Transportation, accommodation, journey management and the monitoring of health and wellbeing of staff are all manageable risks, but they need to be ingrained in the culture of an organisation to be effective. Briefings need to detail every aspect of the risks likely to be encountered and mitigation measures provided. It is vital to recognise that not all risks can be accounted for, as there is always an element of the unknown. Therefore, the ability to dynamically risk assess needs to form part of the briefing process. Security assistance provision and intelligence distribution are key.
Testing and PPE
Pre-Covid, testing wasn’t something many considered, yet NGOs have been providing medical checks for their staff for many years. The difference now is that we should all be considering providing Covid-19 tests for travellers. Tests should be available pre-travel, whilst deployed, and upon return from travel. Tests are freely available and should form part of the overall travel risk management strategy. If personnel are operating in areas where there is a higher risk to health, PPE must also be supplied and a strict compliance procedure implemented.
Now, more than ever, travelling staff need to be aware of the emergency response plan, what it contains, and how to implement it should the need arise. Often in emergency situations, time is of the essence and it is therefore imperative that everyone is familiar with the procedure, as anybody may be responsible for implementing all or part of the plan. All those deployed overseas need to be able to engage an emergency mindset should the unexpected occur. Emergency response plans must contain details of local medical facilities, police, and embassies, as well as key locations such as airports and landing strips, and must provide a map of the area to include routes to local medical emergency facilities and evacuation locations. Any emergency response plans must include alternative options, should the primary one be compromised by weather, unrest, militia activity, or other potential hazards.

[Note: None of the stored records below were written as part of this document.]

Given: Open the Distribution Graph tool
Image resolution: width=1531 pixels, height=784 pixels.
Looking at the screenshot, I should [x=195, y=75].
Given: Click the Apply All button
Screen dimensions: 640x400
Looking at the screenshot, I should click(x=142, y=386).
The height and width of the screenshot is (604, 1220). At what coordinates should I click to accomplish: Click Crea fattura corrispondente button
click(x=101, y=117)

Operating in remote and sometimes hostile regions has allowed the NGO sector to fine tune their evacuation procedures. Things can go south very quickly and the ability to react effectively can make the difference between a positive outcome or the worsening of a situation. Evacuation planning has the clear objective of removing staff from a particular country or region and can involve complex logistics and potential hazards. Sometimes it is better (and safer) to keep staff in the country (invacuation) and ensure the plan contains the ability for them to be self-sufficient, possibly for an extended period of time. This will include essentials such as food, access to clean drinking water, communications and an adequate safe house. The half-way measure might include hibernation, where staff are kept in a safe location until an evacuation can be affected. Each plan needs to be documented and practised in order to give staff the best chance of surviving the environment in which they find themselves.

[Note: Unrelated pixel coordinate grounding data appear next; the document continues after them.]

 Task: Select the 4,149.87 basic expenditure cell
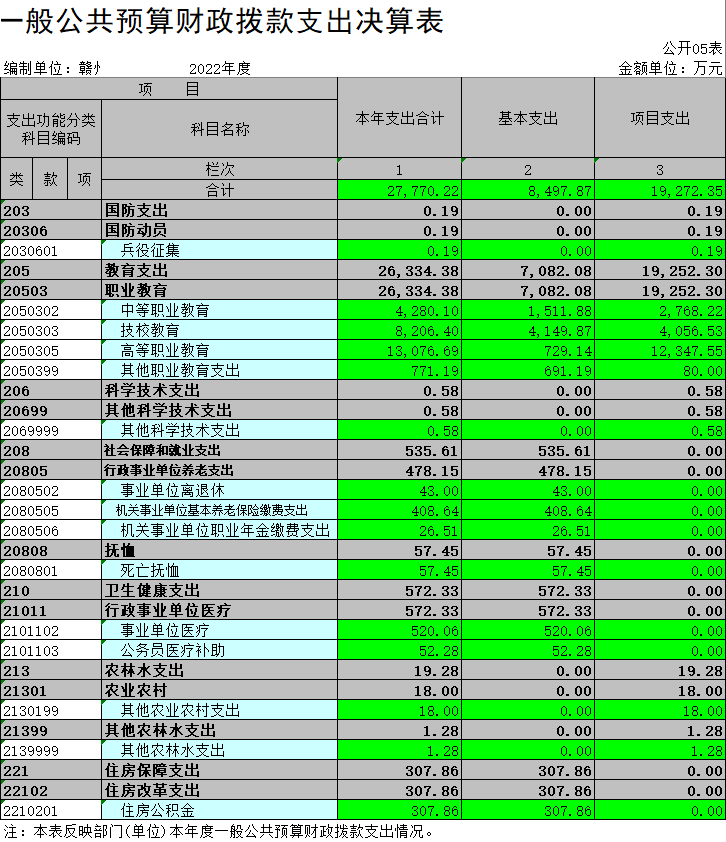528,330
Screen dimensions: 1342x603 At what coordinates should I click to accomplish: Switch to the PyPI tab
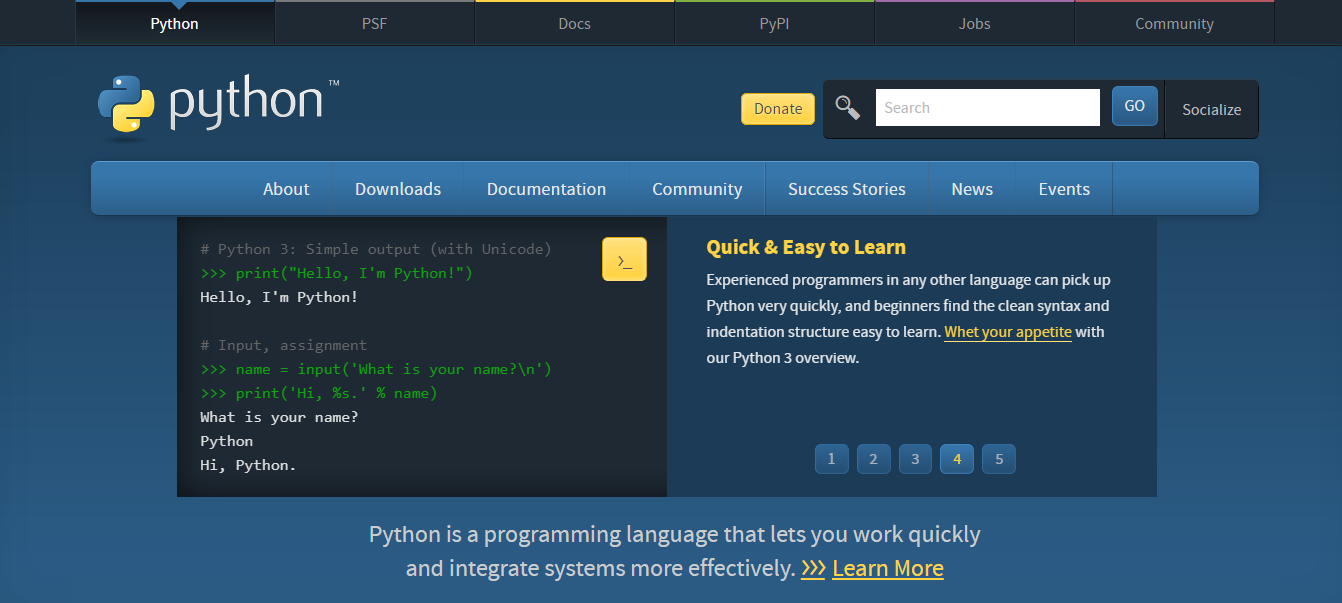tap(774, 23)
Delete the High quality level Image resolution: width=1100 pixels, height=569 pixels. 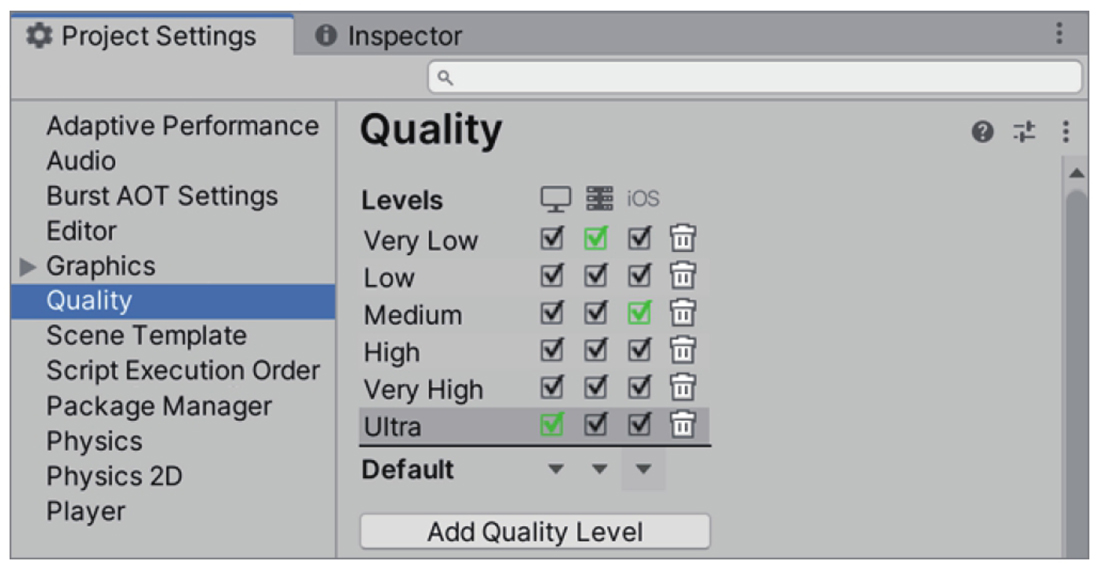(x=683, y=351)
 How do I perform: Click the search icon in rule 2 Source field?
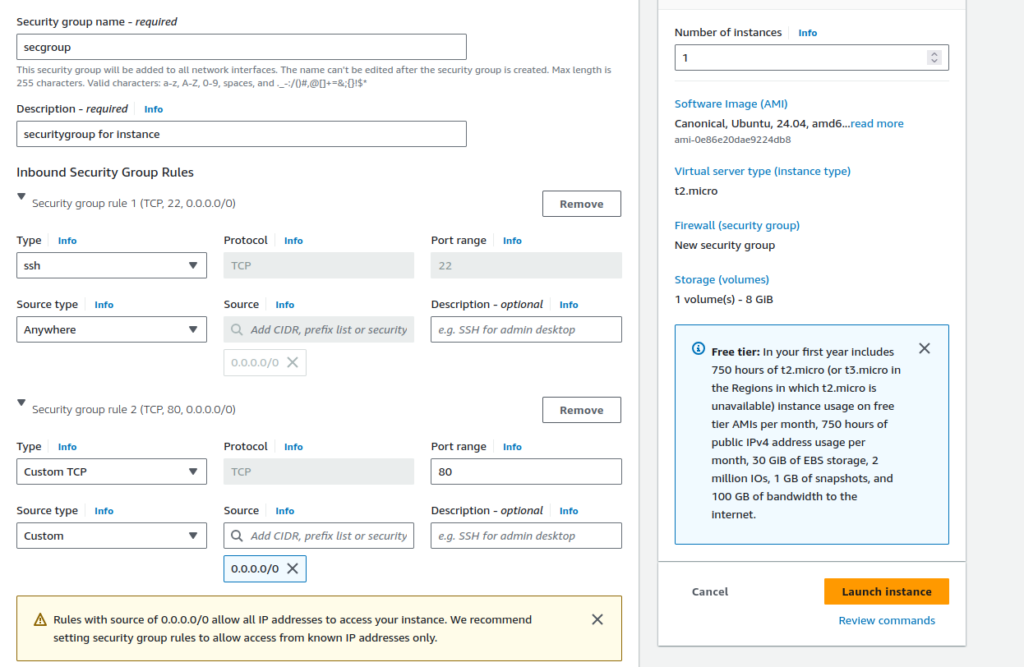click(x=237, y=536)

With all the above, location will have a massive impact on the level of briefing and the training required. Training must be appropriate to the hazards likely to be encountered in the region of deployment and whilst this can sometimes prove costly, it forms an essential part of keeping staff safe and engaged in the culture of safety. It is also important not to forget the next of kin of those deployed, and all plans must include details of how they will be informed of the wellbeing of their loved ones overseas. Therefore, contact details of next of kin need to be collected and accessible to the Incident Management Team.
Learn from the best
The business travel and the tourism sectors can learn a lot from how NGOs operate, particularly in keeping their staff safe in difficult times and in challenging locations. Keeping travellers aware of risks and how best to mitigate them is more important now than ever. Travel, whether for business or leisure, has never been under such scrutiny and neither, for that matter, have travel risk managers. Comprehensive briefings, appropriate training courses, as well as medical and security assistance provision, must all form part of travel management plans in order to sustain overseas travel as a viable option.